FPGARelated.com
Forums

Re: XC3000 non-recoverable lockup problem

Started by Unknown March 22, 2005
A second failure took place.  I reset all of the ICs, disabled the
cards master clock and left all of the FPGAs in the unprogrammed state.
 Looking around I was not able to tell if the 1MHz signal was present
or not.  It is so far down in the noise floor that it is virtually
undetectable.

I decided to start looking at wider BWs.  It appears that the internal
clock is not 1MHz, but much higher.  Doing a sweep from 500KHz to 50MHz
and comparing the peaks, the IC that is in the strange state is missing
a peak at around 16-17MHz.

This signal is changes part to part which I would expect for a sloppy
oscillator.
Again, the data sheets do not mention this.  I will try and call Xilinx
today and see if they can confirm that this is the internal clock.

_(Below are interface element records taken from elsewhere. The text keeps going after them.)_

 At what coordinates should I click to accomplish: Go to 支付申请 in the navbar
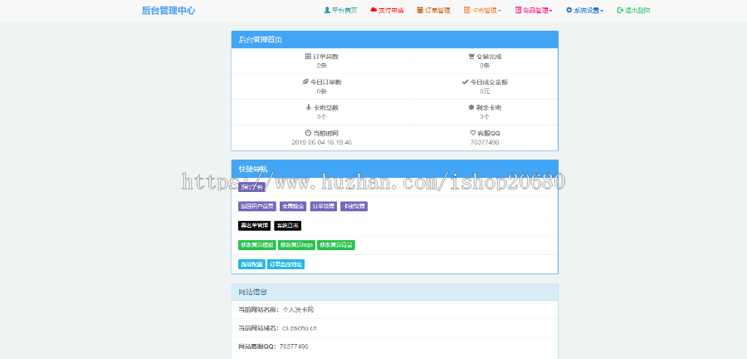[387, 11]
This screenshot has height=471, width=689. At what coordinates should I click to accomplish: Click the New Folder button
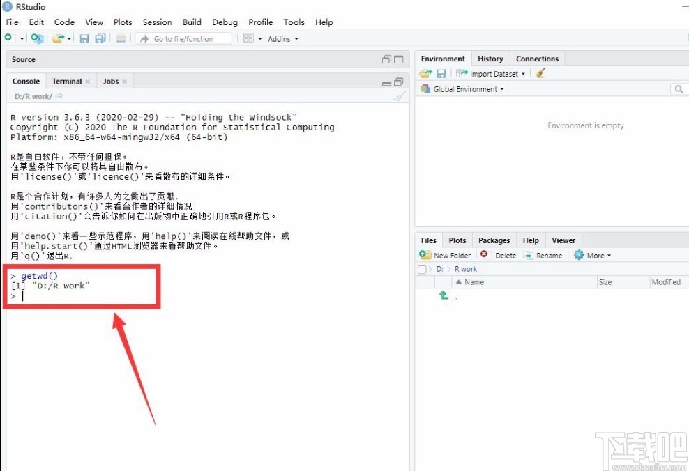tap(445, 255)
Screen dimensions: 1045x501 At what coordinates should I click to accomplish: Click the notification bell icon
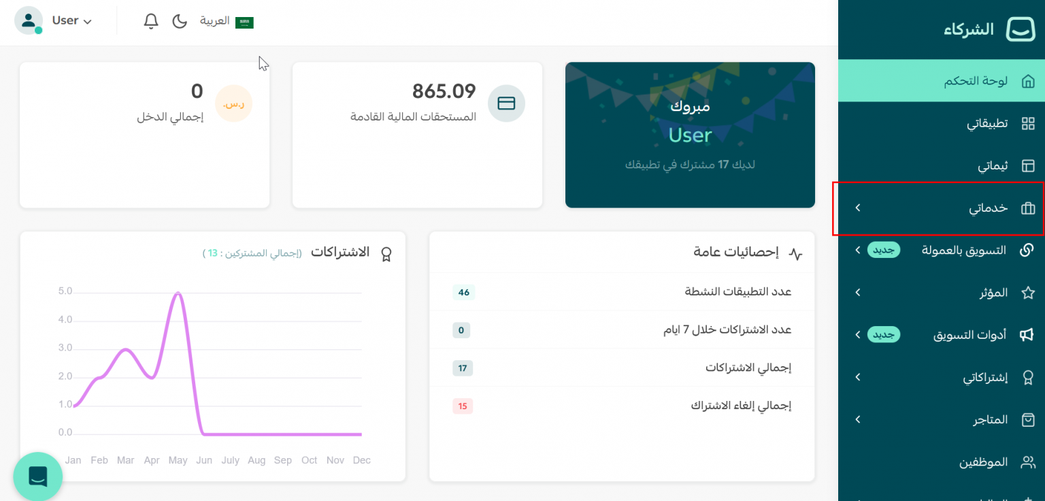(x=151, y=21)
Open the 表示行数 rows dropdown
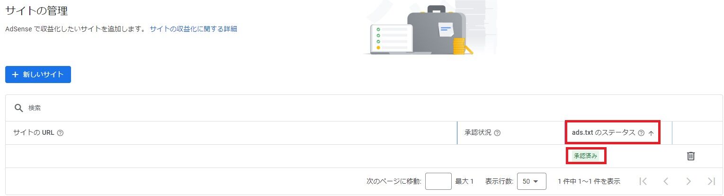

To further verify that the 16MHz is the internal clock I tried to
change the temperature of the device to see how it effects the
frequency and indeed it does.    Just what you would expect from an RC
design.  I am very confident that the oscillator is the problem.

I did some searching and came across an app note form 1997 that talks
about the 1Mhz clock on the 3000.

"The nominal frequency of this oscillator is 1 MHz with a
max deviation of +25% to -10%. The clock frequency,
therefore, is between 1.25 MHz and 0.5 MHz. In the
XC4000 family, the 1-MHz clock is derived from an internal
8-MHz clock that also can be used as CCLK source."

I have provided Xilinx with the lot codes on these parts and I am
guessing that at some point the oscillator was changed to 16MHz on the
3000.

I am trying more tests now to try and get other oscillators to fail.

lecroy,

The oscillator itself is at a much higher frequency, and is divided down 
to the number listed in the data sheet.  At least, we still do it that 
way, even today.

The accuracy of this oscillator would be from 1/2 to 2X the nominal (it 
just isn't critical).

Since this part still had paper schematics (REALLY) it is far too old 
for us to go look at its design.

Phil is on the right track.

This part did have a brownout issue (if the the voltage dropped just 
right, for just the right amount of time, and came back up) that would 
place it in a locked state that could not be recovered until the power 
was cycled.

I solved this problem 15 years ago by using a Dallas Semi Power on Reset 
part to reset the power supply if it detected a glitch.

The product was an optical multiplexer for then AT&T (and then Lucent).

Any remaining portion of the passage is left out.